About Government Borrowing
Governments borrow to meet vast financial needs. These needs arise from the desire to expand the economy. Borrowing can either be through high taxes or loans. When government expenditure exceeds its income, it incurs a fiscal deficit. This deficit is financed through borrowing, which increases the national debt.
Components of Government Debt
The central government’s debt is divided into several components. It includes public debt, which is the total outstanding liabilities from the Consolidated Fund of India. This consists of both internal and external debt. Additionally, liabilities in the Public Account of India and extra-budgetary resources also contribute to total debt.
Internal vs External Debt
Internal debt is classified as marketable and non-marketable. Marketable debt includes government securities and Treasury Bills. Non-marketable debt involves instruments issued to state governments and the central bank. External debt is sourced from non-domestic entities, including multilateral institutions and bilateral agreements with foreign countries.
State Government Debt
State governments are limited to borrowing from internal sources. They require the Centre’s approval for loans if they have outstanding debts owed to the central government. States also accumulate liabilities similar to the central government, which includes provident and reserve funds.
Total Government Sector Debt
General government debt encapsulates the debt of the central government, state governments, and Union Territories with legislatures. It reflects the overall indebtedness of the government sector. This total is calculated by aggregating liabilities and netting out inter-governmental debts.
Current Status of Government Debt
The pandemic increased government debt, peaking in 2020-21. However, as of 2024-25, outstanding liabilities are projected to decrease to 55.7% for the Centre and 27.4% for states. The general government debt remains elevated but is expected to be around 80% for the same period. The 15th Finance Commission has set specific debt-to-GDP ratios for the government, ensuring fiscal responsibility.
Future Debt Management Strategies
The 15th Finance Commission has provided a roadmap for managing government debt from 2021 to 2026. This includes prescribed debt-GDP ratios aimed at maintaining economic stability. The focus will be on ensuring sustainable debt levels while encouraging growth.
Questions for UPSC:
- Examine the implications of fiscal deficit on economic growth in India.
- Critically discuss the role of the 15th Finance Commission in shaping government debt policy.
- Point out the differences between internal and external debt in the context of India’s economy.
- Analyse the impact of the COVID-19 pandemic on the fiscal health of state governments in India.
Answer Hints:
1. Examine the implications of fiscal deficit on economic growth in India.
- Fiscal deficit indicates government borrowing needs, impacting interest rates and investment.
- High fiscal deficits can lead to inflation, eroding purchasing power and economic stability.
- Persistent deficits may prompt government to raise taxes, affecting disposable income and consumption.
- Increased borrowing can crowd out private investment, hindering long-term growth prospects.
- However, strategic borrowing can fund infrastructure and social programs, stimulating economic growth.
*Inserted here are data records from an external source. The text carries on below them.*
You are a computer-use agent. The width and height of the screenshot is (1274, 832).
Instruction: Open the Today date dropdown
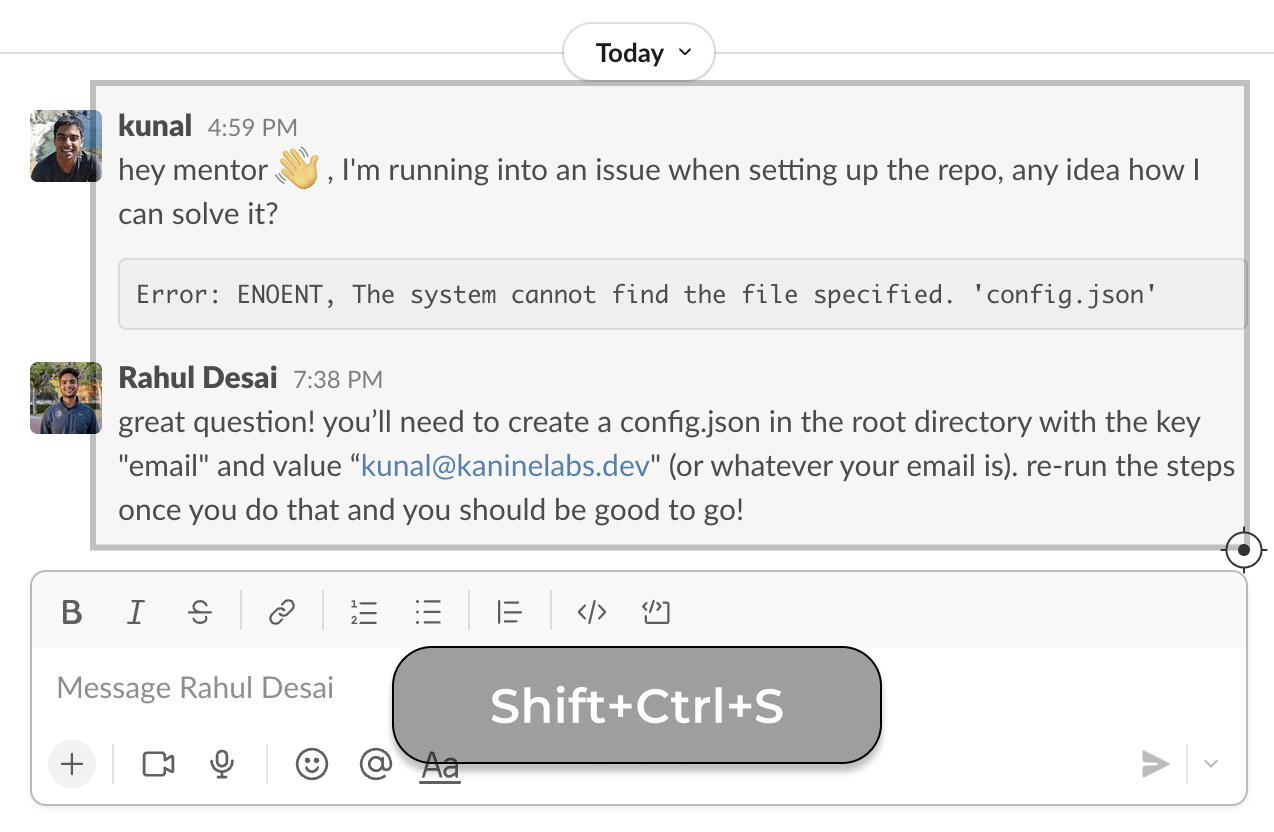coord(639,53)
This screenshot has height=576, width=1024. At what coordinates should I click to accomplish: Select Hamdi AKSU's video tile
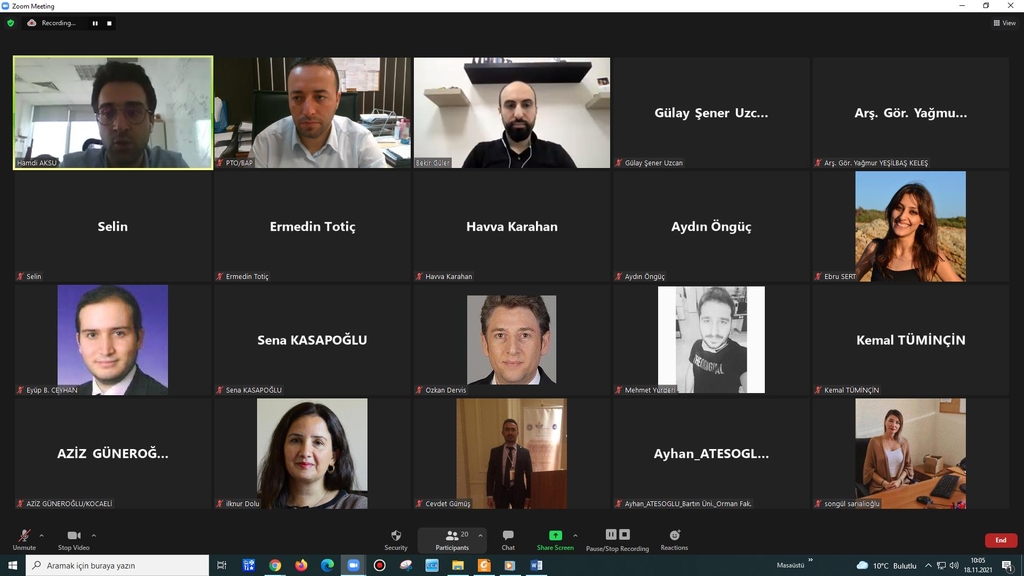point(113,112)
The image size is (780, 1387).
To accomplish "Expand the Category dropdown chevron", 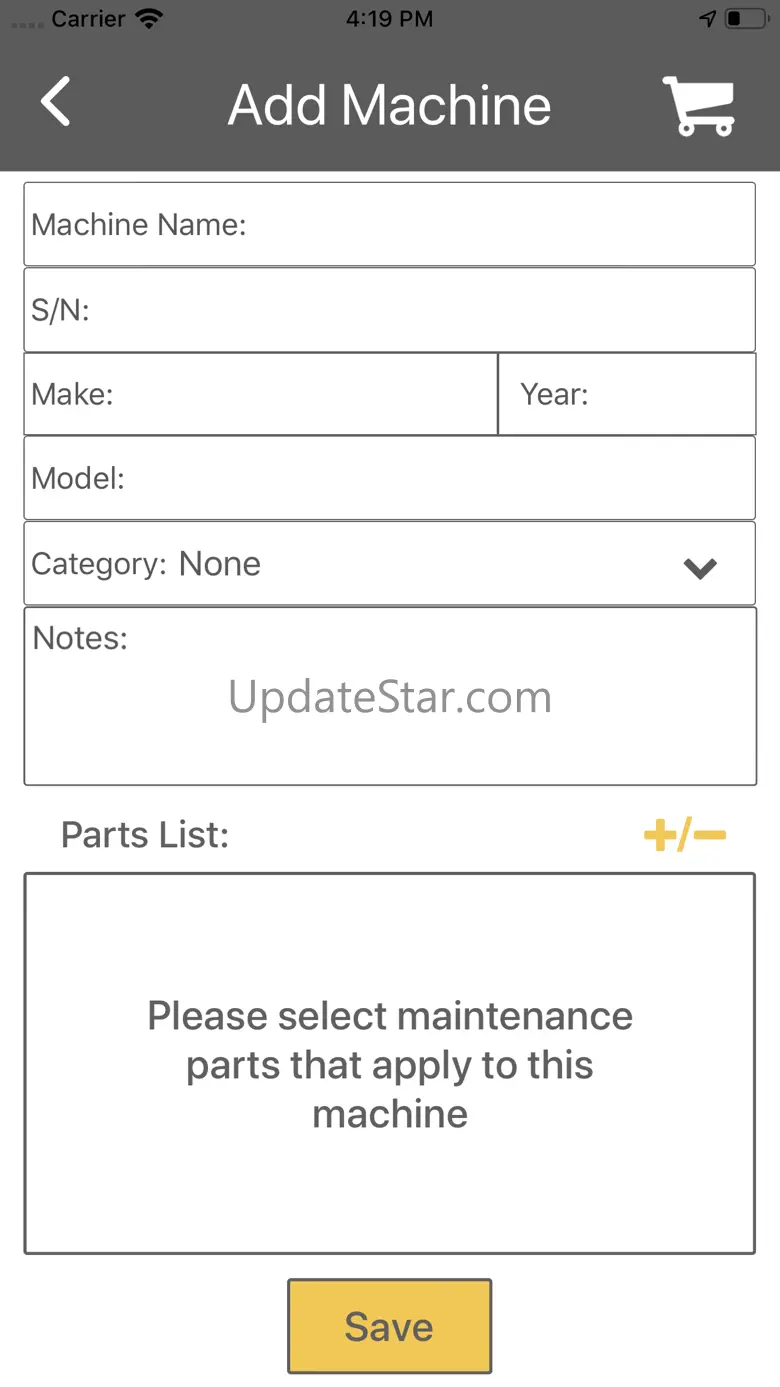I will pyautogui.click(x=700, y=568).
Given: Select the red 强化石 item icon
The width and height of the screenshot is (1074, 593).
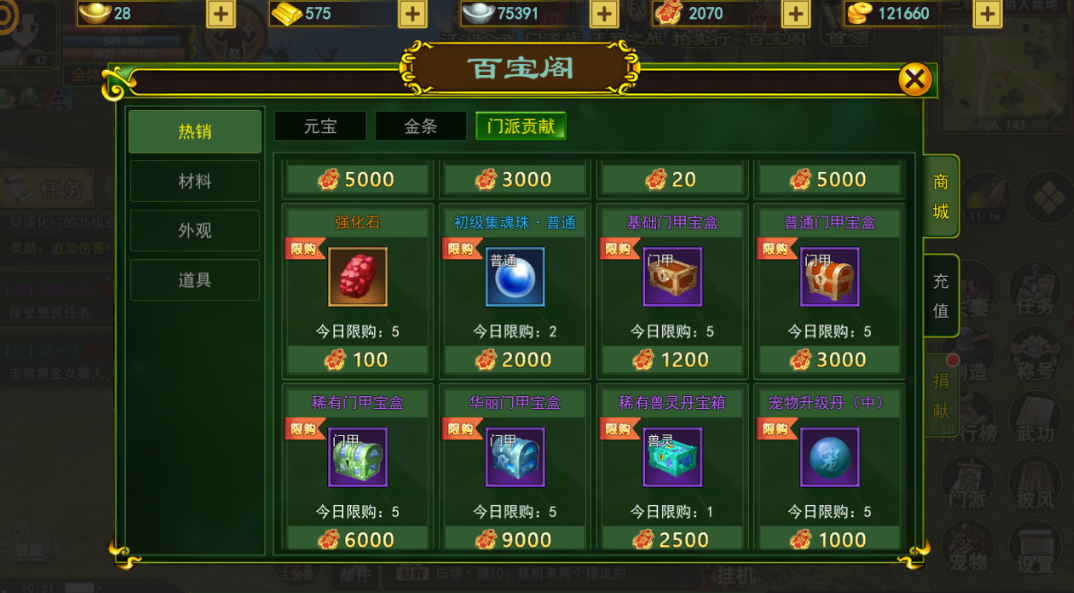Looking at the screenshot, I should pyautogui.click(x=358, y=277).
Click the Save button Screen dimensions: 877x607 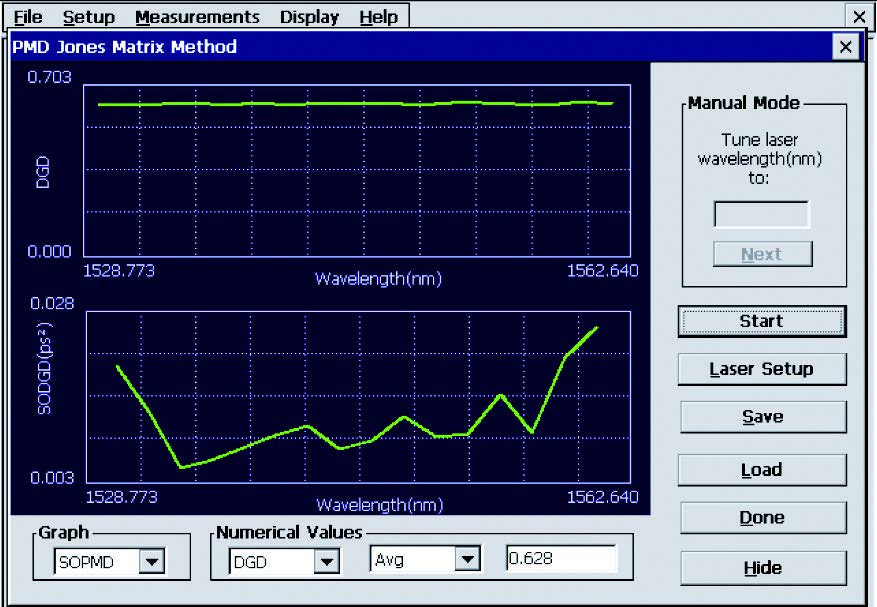762,417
2. Critically discuss the role of the 15th Finance Commission in shaping government debt policy.
- The 15th Finance Commission sets fiscal targets and debt-GDP ratios to ensure fiscal discipline.
- It assesses the financial needs of states and recommends equitable resource distribution.
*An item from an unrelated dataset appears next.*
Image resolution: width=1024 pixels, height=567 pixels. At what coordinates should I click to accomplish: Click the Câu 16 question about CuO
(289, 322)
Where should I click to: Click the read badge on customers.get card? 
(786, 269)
- Its recommendations aim to balance economic growth with sustainable debt levels.
- The Commission plays important role in maintaining transparency and accountability in government borrowing.
- By providing a roadmap for debt management, it influences long-term economic stability in India.
3. Point out the differences between internal and external debt in the context of India’s economy.
- Internal debt is raised from domestic sources, including marketable and non-marketable instruments.
- External debt is sourced from international entities, including multilateral and bilateral loans.
- Internal debt is generally considered less risky as it is repaid in local currency.
- External debt can lead to currency risk and dependence on foreign entities for funding.
- The composition of debt affects monetary policy and exchange rate stability in India.
4. Analyse the impact of the COVID-19 pandemic on the fiscal health of state governments in India.
- The pandemic led to increased expenditure on healthcare, straining state budgets .
- Revenue losses from lockdowns and reduced economic activity exacerbated fiscal deficits.
- States faced challenges in borrowing due to constraints imposed by the central government.
- Government debt levels surged, impacting the long-term fiscal sustainability of states.
- Recovery strategies require prudent fiscal management and support from the central government.